# Collected data:
Segment Open

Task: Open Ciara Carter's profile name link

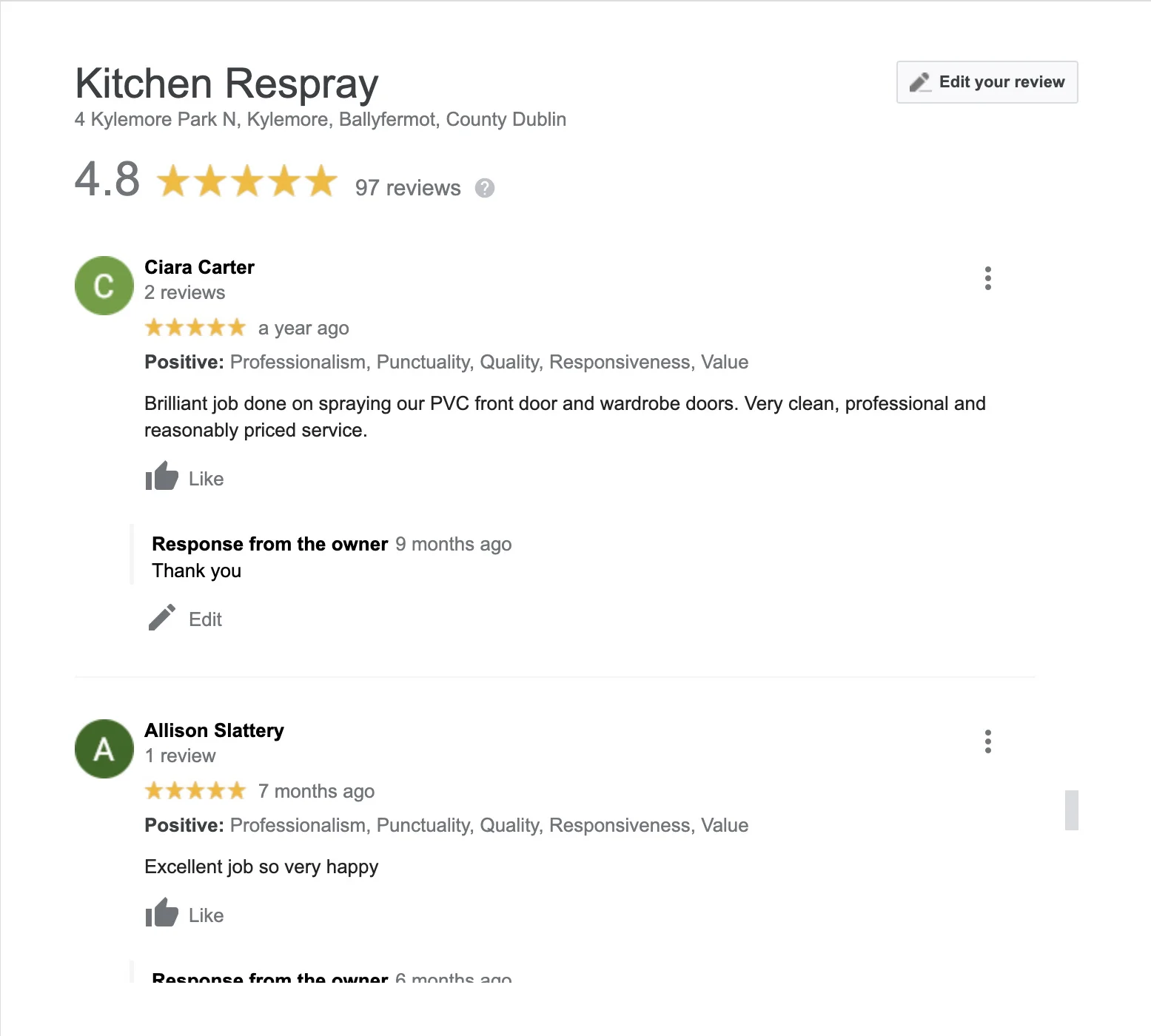Action: click(199, 267)
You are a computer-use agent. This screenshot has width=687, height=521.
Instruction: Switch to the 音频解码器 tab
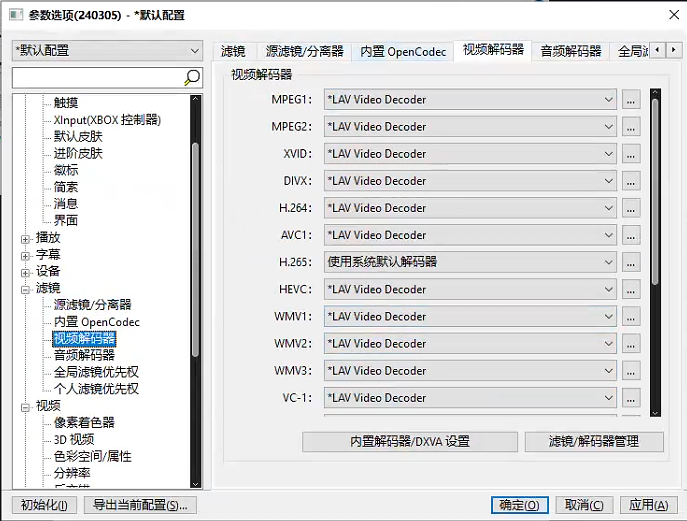(x=571, y=51)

Segment Closed

# Task prompt:
In your copy, exclude the pictures and repeat each entry above exactly.

# Reply to the exercise:
Task: Open Ciara Carter's profile name link

Action: click(199, 267)
You are a computer-use agent. This screenshot has width=687, height=521.
Instruction: Switch to the 音频解码器 tab
(x=571, y=51)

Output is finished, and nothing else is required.